Banking with ixml and XForms
Abstract
My bank offers me my bank records as CSV, which is easy enough to convert to XML for input to my XForms banking application. But they don't offer my credit card records digitially, only as a screen display. To solve this I use ixml to convert that text to XML, as input to the application. A real-world application of ixml.
A History of ixml
The year 2024 has turned out to be a year of ixml. Looking at the graph of conference papers referencing the language, we see an explosion this year:
The number of ixml talks over the years
That first mention in 2004 wasn't actually a talk about ixml, but a keynote on the design of notations [notations] where I said, in passing: "Parsing is quite easy. It would be fairly easy to add a generalised part to the XML pipeline that parsed unmarked-up text, and produced XML as a parse tree: it's just a different sort of transform. We could have our cake and eat it!"
The first real paper was in 2013 [ixml1], followed by iterations based on user experience in 2016 [ixml2], and 2017 [ixml3]. In 2020 a working group was formed [wg], which led in 2022 to the formal specification being published [spec]. At the time of writing there are now 5 or 6 serious implementations, with others in development [impl].
The purpose of ixml
Most textual data has an implicit structure. For instance dates, like
8/11/2024
, URLs such as
http://cwi.nl/~steven/Talks/2024/11-08-banking/
and bibliographic
references, such as Steven Pemberton, Banking with ixml and XForms, Proc.
Declarative Amsterdam 2024
, all have a structure obvious to the human
reader, but opaque to programs processing the data.
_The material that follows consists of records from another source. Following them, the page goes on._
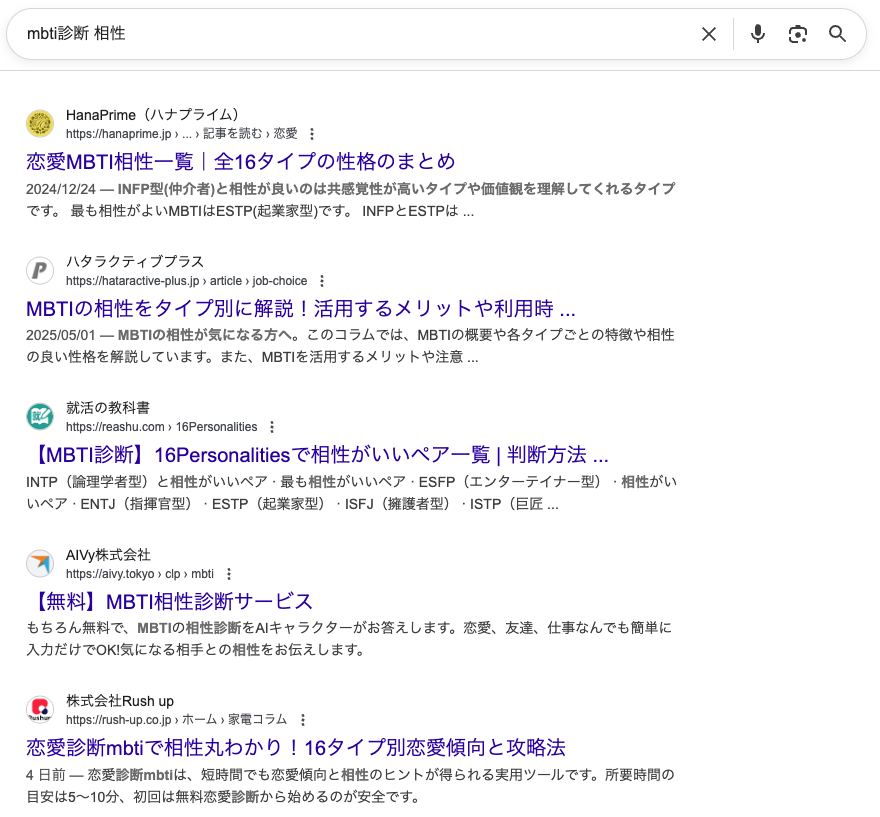Click the Rush up red favicon
Image resolution: width=880 pixels, height=817 pixels.
[x=40, y=710]
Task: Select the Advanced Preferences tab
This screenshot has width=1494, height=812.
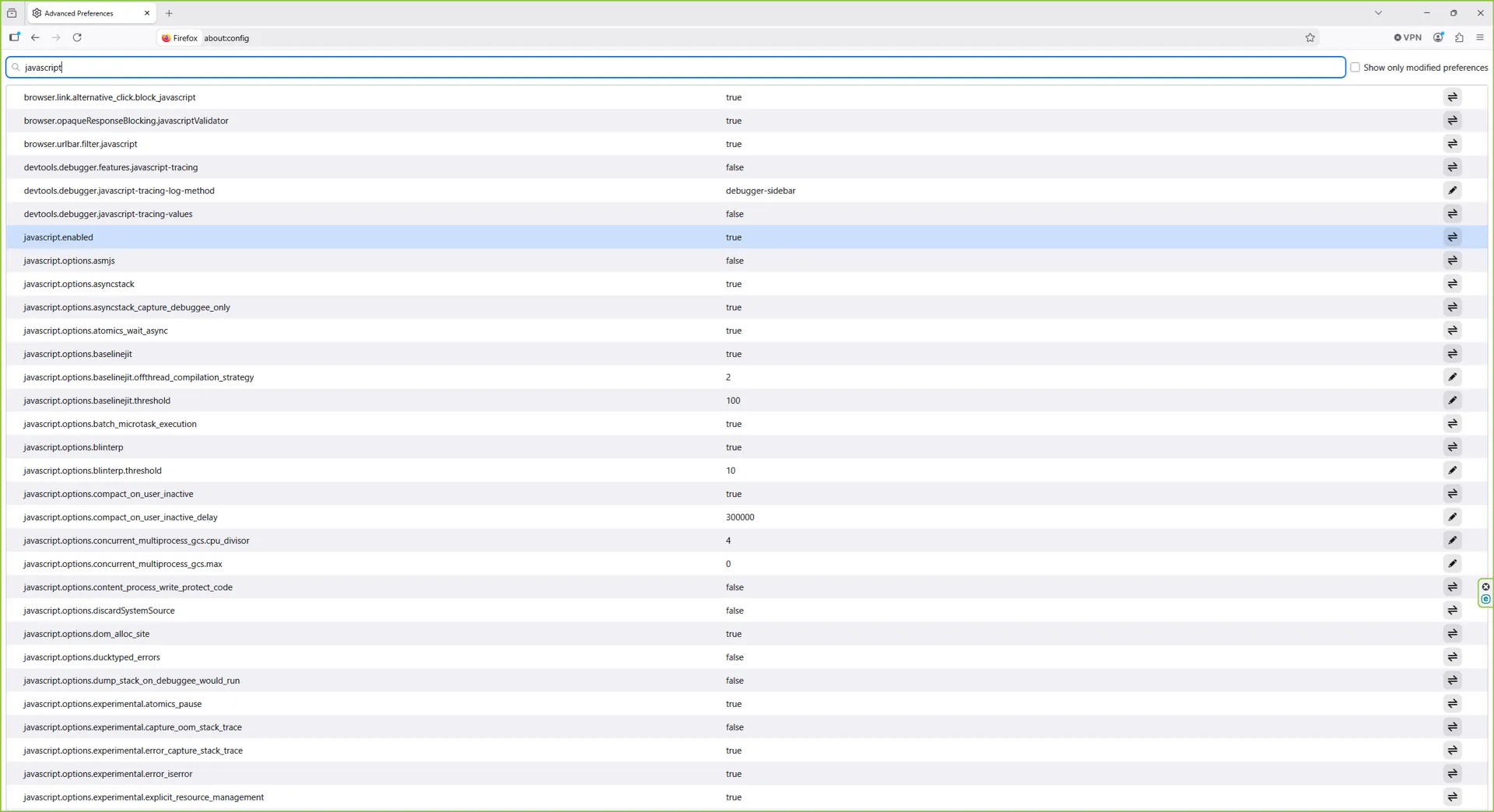Action: (x=91, y=13)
Using ixml turns data with implicit structure such as these into data with explicit structure, such as
<date>
<day>8</day>
<month>11</month>
<year>2024</year>
</date>
To achieve this, you describe the format, such as this simple example for dates:
date: day, -"/", month, -"/", year. day: digit, digit?. month: digit, digit?. year: digit, digit, digit, digit. -digit: ["0"-"9"].
which is then then fed, together with the data it is describing, through the ixml processor to give you a structured version of the data. Diagramatically, it looks like this.
The ixml process
Since both description and document are in textual format, they both get processed separately by the ixml processor to produce the equivalent structured versions.
Aims
One of the principle aims of invisible markup in general is to draw attention to the abstract document that underlies any data representation. Once you have that abstract document after parsing the textual representation, there are various purposes you can put it to, that may not even involve transcription to XML only to be reparsed by an XML processor. For instance in the diagram above, the description document may be converted directly to data structures suitable for the parser, rather than converted to XML.
However, ixml does specifically open up the XML pipeline to more than just XML, and one of the perceived targets was XForms.
XForms is a declarative, XML-based, programming language [XForms]. It is a declarative rather than a procedural language which has proven to make life much easier for the programmer. It is like spreadsheets but generalised. Experience over the years has demonstrated huge productivity gains for large projects, typically 10 fold, but sometimes better, such as 10 people in 1 year instead of 30 people in 5 years, with the best case to date of 1 person in 3 years against 70 people in 10 years [CityHCR]. However XForms expects its data in XML, and many potential sources of data aren't in XML: ixml is a way of making those data sources accessible to XForms.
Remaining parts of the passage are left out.